PPP-Modelle, Crowdfunding: Dass die Banken das billige Geld an die Wirtschaft weitergeben, scheint nach wie vor für Sie keine Option zu sein?

Ende Oktober werden die Ergebnisse von den Stresstests auf dem Tisch liegen. Und wie ich höre, haben unsere Banken ihre Hausaufgaben grosso modo gemacht. Somit erwarte ich mir schon einen gewissen Vertrauensimpuls. Das wird uns auch helfen.

Aber Unternehmen investieren nur, wenn sie auch Marktchancen sehen.

Ich fahre (am heutigen Sonntag, Anm.) gemeinsam mit Außenminister Kurz, Wirtschaftskammerpräsident Leitl und mit einer großen Delegation nach China. Auch führende Wissenschaftler werden mich begleiten. Dort werden wir versuchen, all unsere Potenziale auszuschöpfen.

Aber in China wachsen die Bäume auch nicht mehr in den Himmel.

Aber sie wachsen immerhin. Sieben Prozent Wirtschaftswachstum ist trotzdem beachtlich. Österreichs Exporte wachsen heuer um 1,5 Prozent, Exporte nach China um zehn Prozent. Wir sind da auf einem wirklich guten Weg.

Wird es konkrete Geschäftsabschlüsse oder Verträge mit China geben?

Ich werde mehrere Verträge abschließen, die vorwiegend die Wissenschaft betreffen, aber auch die Wirtschaft. Und wir werden den stellvertretenden Ministerpräsidenten treffen.

Aber eigentlich müssten Sie mit einer Delegation in die USA reisen. Denn nicht China, sondern Amerika ist mittlerweile die treibende Kraft der Weltwirtschaft.
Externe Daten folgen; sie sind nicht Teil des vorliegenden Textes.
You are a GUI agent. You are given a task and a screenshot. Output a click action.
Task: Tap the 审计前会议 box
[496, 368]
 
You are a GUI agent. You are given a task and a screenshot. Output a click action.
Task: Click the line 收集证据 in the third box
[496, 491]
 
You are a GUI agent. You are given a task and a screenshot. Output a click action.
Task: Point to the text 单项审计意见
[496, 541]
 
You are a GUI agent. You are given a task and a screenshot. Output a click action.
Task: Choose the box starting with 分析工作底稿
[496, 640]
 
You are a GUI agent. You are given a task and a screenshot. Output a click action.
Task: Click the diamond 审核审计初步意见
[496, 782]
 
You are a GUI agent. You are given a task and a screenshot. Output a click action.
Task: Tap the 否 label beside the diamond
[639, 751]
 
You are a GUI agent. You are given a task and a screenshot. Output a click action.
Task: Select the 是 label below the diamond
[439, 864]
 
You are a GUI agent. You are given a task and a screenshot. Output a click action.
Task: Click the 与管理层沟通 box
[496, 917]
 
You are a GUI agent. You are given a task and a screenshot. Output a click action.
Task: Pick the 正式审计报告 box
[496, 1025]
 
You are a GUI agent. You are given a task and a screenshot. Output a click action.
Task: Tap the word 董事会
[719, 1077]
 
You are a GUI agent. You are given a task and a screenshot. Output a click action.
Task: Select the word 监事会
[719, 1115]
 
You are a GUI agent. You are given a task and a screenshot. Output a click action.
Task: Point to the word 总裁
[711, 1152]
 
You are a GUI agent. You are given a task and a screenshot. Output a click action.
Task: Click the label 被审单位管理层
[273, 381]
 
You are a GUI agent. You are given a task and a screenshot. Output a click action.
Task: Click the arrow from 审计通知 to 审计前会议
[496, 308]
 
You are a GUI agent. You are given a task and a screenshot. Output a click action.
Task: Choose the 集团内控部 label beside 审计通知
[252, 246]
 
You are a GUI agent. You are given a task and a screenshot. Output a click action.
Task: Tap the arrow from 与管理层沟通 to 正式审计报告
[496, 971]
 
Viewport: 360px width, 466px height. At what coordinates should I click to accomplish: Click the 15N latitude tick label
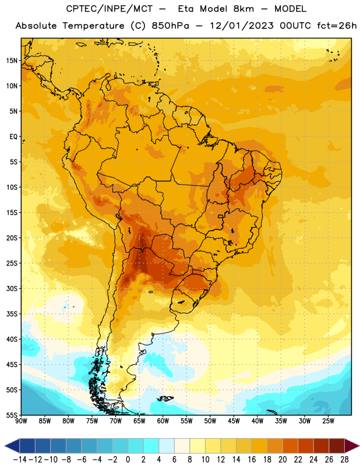(x=12, y=61)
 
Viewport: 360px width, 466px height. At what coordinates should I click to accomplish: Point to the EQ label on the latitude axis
(x=13, y=137)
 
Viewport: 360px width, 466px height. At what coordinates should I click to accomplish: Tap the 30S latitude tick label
(x=12, y=288)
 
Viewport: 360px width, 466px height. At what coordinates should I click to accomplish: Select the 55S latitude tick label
(x=12, y=415)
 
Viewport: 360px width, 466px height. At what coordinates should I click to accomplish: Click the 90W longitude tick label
(x=21, y=421)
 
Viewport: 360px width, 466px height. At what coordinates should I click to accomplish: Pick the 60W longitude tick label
(x=163, y=421)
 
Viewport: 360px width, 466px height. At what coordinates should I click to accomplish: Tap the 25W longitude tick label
(x=329, y=421)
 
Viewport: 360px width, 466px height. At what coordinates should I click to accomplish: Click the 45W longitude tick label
(x=234, y=421)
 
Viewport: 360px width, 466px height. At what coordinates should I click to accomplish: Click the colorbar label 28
(x=344, y=460)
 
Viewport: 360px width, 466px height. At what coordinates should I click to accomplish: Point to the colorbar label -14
(x=20, y=460)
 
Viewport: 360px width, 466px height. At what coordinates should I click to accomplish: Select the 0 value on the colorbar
(x=128, y=460)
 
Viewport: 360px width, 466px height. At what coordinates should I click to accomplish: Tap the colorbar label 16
(x=252, y=460)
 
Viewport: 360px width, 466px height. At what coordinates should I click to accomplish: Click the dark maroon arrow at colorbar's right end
(x=351, y=446)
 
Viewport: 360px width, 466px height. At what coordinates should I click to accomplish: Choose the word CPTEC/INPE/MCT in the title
(x=110, y=9)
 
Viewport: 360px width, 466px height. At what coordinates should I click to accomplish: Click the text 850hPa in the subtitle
(x=170, y=26)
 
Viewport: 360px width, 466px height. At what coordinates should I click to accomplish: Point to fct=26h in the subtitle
(x=337, y=26)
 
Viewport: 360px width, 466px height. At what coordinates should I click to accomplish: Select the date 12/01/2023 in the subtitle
(x=242, y=26)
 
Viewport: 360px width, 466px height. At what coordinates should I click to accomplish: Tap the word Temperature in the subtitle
(x=93, y=26)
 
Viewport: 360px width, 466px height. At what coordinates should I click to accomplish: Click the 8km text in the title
(x=243, y=9)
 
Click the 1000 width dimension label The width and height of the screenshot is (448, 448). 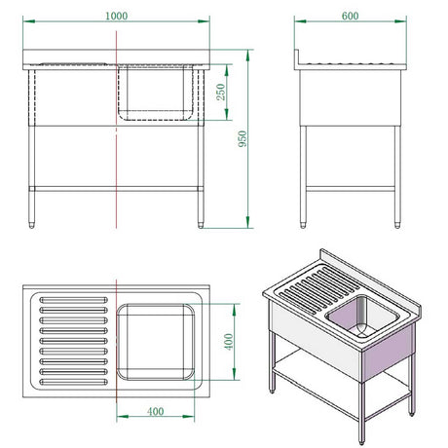(116, 16)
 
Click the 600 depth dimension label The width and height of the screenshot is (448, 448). (350, 16)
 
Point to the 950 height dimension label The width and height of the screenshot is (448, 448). (243, 138)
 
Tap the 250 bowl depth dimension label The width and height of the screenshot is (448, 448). (221, 92)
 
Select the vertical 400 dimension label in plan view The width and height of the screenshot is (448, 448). (229, 342)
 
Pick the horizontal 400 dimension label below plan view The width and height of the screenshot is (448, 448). (155, 412)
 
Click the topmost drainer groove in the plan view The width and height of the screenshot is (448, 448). (73, 300)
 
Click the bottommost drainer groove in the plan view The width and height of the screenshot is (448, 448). (73, 382)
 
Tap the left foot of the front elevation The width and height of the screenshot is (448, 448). (31, 225)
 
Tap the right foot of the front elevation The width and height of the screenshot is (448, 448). (201, 225)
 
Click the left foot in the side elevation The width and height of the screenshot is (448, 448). (303, 225)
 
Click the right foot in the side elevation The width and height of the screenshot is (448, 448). (397, 225)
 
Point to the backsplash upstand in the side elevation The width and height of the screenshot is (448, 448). (297, 57)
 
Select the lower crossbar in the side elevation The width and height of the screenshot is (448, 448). (351, 189)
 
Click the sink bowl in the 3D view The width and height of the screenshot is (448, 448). (362, 317)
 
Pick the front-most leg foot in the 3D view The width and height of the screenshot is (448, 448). (361, 441)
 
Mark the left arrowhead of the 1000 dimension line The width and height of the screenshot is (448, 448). (29, 21)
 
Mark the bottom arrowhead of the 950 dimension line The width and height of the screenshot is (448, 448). (248, 222)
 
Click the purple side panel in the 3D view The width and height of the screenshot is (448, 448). (388, 353)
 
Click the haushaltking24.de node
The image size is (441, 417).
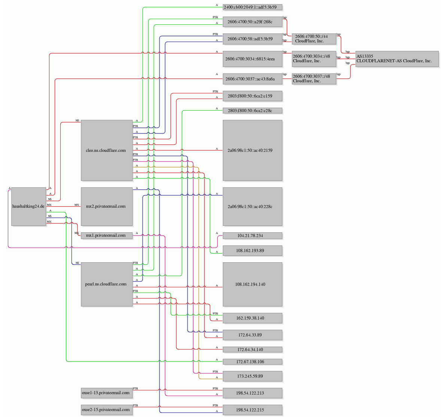point(29,206)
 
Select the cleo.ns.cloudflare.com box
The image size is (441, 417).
point(107,150)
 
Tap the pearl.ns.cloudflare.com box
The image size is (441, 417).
point(107,284)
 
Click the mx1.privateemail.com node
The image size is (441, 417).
point(107,236)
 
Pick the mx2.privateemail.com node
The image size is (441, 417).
point(107,206)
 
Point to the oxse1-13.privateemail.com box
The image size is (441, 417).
point(107,393)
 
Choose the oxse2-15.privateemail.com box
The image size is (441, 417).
point(107,410)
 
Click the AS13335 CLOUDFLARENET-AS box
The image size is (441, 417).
point(397,59)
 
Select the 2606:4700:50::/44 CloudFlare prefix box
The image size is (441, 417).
point(314,39)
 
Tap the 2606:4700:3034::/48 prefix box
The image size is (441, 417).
point(314,59)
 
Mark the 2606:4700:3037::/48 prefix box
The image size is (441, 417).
point(314,79)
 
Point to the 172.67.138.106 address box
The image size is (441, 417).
point(253,362)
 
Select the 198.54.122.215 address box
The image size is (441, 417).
point(253,410)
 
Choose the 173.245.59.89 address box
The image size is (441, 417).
point(253,376)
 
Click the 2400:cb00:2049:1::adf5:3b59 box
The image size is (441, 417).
point(253,7)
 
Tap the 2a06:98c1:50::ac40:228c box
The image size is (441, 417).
point(253,206)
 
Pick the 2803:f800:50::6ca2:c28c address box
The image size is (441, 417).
point(253,111)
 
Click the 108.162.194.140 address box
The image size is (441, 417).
point(253,284)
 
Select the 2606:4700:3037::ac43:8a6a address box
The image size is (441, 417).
point(253,79)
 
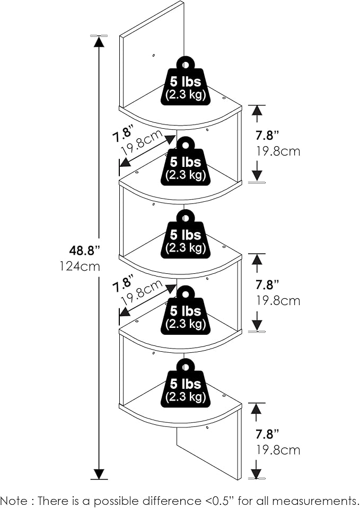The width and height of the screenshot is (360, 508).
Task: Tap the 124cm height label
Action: [80, 266]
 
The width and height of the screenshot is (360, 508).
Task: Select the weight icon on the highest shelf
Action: [186, 81]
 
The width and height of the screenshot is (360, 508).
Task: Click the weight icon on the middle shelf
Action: [186, 234]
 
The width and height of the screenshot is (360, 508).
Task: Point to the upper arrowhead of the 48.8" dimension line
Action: [99, 41]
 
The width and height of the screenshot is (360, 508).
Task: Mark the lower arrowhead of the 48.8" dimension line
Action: [99, 474]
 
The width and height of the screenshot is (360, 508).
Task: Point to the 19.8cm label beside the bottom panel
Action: [278, 450]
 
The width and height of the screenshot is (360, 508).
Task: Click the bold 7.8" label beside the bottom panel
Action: [267, 434]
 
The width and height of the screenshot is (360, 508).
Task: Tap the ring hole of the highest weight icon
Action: [186, 65]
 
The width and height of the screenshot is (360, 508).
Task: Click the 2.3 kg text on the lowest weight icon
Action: [186, 397]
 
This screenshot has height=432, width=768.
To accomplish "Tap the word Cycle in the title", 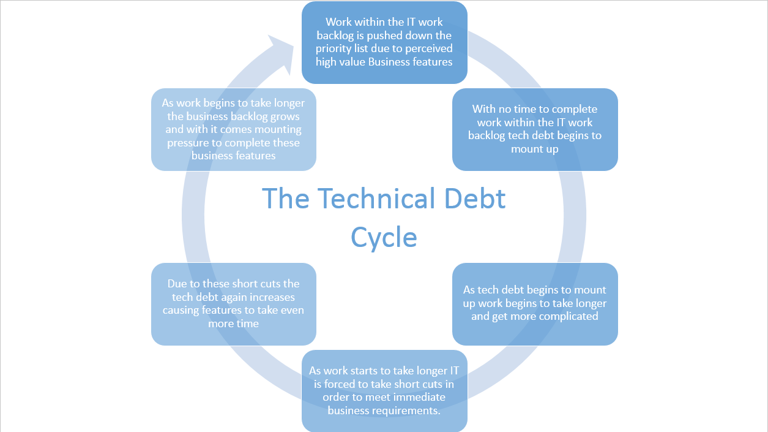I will click(x=384, y=237).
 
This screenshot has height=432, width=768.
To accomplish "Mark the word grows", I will click(x=285, y=116).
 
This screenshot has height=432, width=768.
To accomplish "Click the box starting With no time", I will click(x=535, y=129).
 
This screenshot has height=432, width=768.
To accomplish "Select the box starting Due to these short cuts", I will click(x=233, y=304).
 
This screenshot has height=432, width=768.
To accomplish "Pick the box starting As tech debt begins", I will click(x=535, y=304).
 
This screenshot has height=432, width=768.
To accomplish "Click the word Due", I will click(x=177, y=284).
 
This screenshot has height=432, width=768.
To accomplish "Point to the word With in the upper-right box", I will click(x=483, y=109).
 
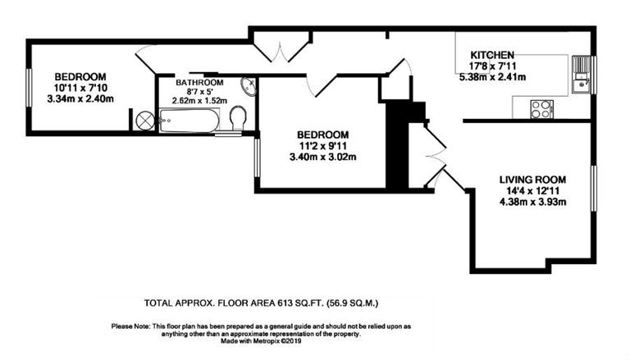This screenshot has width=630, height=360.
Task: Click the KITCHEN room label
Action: click(492, 54)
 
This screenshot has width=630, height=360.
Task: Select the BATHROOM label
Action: click(201, 83)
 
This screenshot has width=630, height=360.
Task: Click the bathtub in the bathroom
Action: click(189, 122)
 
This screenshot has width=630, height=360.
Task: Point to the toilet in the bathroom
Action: click(238, 119)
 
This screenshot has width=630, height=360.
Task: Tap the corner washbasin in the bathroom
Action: click(248, 85)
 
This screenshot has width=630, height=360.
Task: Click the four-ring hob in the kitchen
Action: click(541, 108)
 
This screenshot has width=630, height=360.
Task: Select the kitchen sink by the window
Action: click(582, 80)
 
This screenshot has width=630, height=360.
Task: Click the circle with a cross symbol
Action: click(144, 121)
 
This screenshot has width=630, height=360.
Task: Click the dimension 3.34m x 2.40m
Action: click(80, 99)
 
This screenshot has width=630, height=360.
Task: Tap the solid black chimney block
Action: click(398, 144)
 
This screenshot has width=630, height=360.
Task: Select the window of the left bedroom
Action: click(28, 86)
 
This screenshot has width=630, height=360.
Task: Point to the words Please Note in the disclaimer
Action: click(131, 326)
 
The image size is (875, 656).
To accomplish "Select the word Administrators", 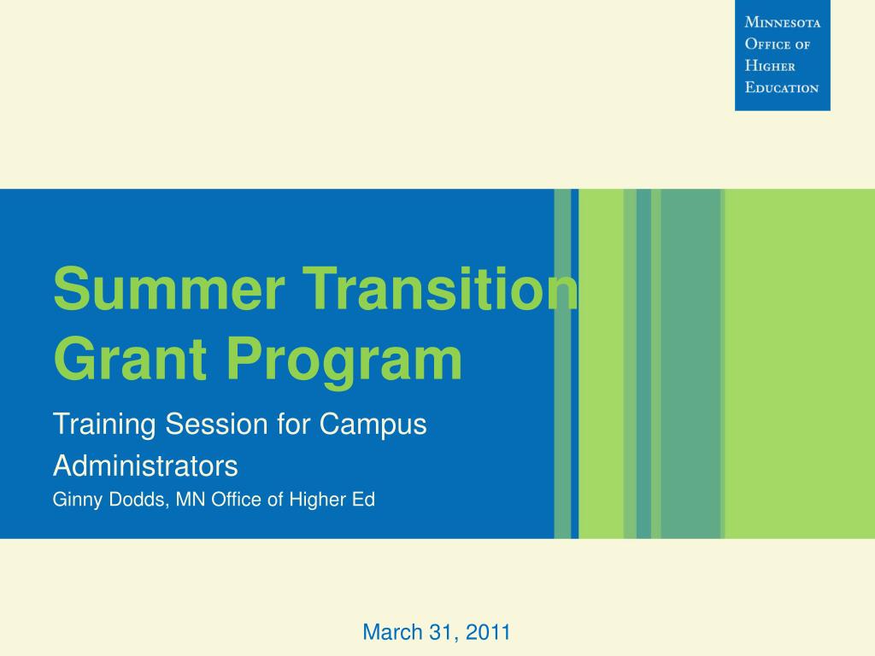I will (x=145, y=466).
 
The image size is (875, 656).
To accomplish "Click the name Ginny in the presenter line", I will (x=79, y=501).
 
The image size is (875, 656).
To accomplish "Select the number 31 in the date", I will (x=441, y=632).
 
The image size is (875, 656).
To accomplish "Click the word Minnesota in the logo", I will (x=782, y=23).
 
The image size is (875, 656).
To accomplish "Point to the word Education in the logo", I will (x=781, y=87).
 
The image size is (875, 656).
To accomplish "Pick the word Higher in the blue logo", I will (x=770, y=66).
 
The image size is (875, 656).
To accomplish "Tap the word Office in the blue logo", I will (x=767, y=44).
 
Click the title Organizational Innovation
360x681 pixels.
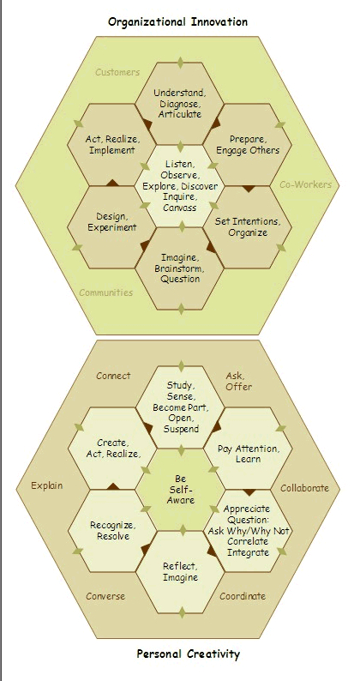177,21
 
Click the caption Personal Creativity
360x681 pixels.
188,654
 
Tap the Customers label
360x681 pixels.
117,72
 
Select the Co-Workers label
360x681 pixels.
305,184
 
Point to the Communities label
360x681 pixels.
106,292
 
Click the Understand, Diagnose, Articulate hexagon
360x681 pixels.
180,104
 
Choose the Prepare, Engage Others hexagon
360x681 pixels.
248,145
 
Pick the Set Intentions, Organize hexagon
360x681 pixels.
248,227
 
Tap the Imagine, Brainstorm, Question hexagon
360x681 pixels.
180,268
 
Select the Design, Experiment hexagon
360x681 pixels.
111,227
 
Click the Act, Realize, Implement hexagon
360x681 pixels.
111,145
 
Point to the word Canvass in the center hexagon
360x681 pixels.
180,208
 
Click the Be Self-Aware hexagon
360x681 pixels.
181,490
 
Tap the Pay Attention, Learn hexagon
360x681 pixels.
249,449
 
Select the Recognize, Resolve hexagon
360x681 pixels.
112,531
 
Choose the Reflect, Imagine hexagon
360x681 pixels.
181,572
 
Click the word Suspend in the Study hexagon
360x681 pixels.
181,429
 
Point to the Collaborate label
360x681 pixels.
304,488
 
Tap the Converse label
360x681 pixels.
105,596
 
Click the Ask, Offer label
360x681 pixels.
238,381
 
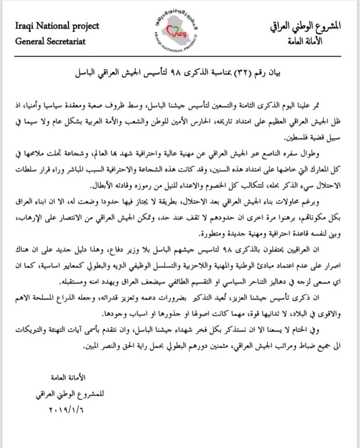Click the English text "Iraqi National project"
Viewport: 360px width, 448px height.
click(x=57, y=26)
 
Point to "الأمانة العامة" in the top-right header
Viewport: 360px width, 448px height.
click(x=320, y=41)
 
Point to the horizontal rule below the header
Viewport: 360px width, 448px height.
click(x=180, y=56)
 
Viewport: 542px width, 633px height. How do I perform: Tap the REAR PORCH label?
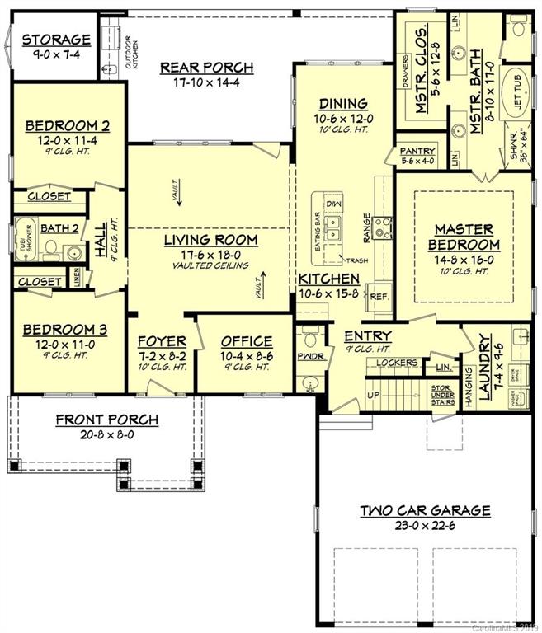coord(206,68)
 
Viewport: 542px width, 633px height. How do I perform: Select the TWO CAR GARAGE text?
coord(425,511)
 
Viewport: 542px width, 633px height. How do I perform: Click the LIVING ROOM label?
coord(210,240)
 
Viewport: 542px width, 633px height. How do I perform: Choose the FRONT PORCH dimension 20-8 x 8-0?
coord(107,434)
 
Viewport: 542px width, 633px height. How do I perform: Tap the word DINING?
coord(344,104)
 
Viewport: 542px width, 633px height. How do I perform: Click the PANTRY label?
coord(417,152)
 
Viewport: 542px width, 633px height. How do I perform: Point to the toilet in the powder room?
coord(310,337)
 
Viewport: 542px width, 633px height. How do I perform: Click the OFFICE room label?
coord(247,341)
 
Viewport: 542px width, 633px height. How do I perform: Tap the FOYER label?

Stimmt. Wir sind ja froh, dass die Amerikaner dieses Momentum nützen, dass die US-Notenbank Fed an den niedrigen Zinsen festhält und der Arbeitsmarkt in den USA funktioniert. Aber es wird leider auch klar ersichtlich, dass es Europa nicht gelungen ist, der am stärksten wissensbasierte Wirtschaftsraum zu werden. Da haben wir gravierenden Nachholbedarf.

Dafür sind wir den USA bei den Umweltauflagen weit überlegen.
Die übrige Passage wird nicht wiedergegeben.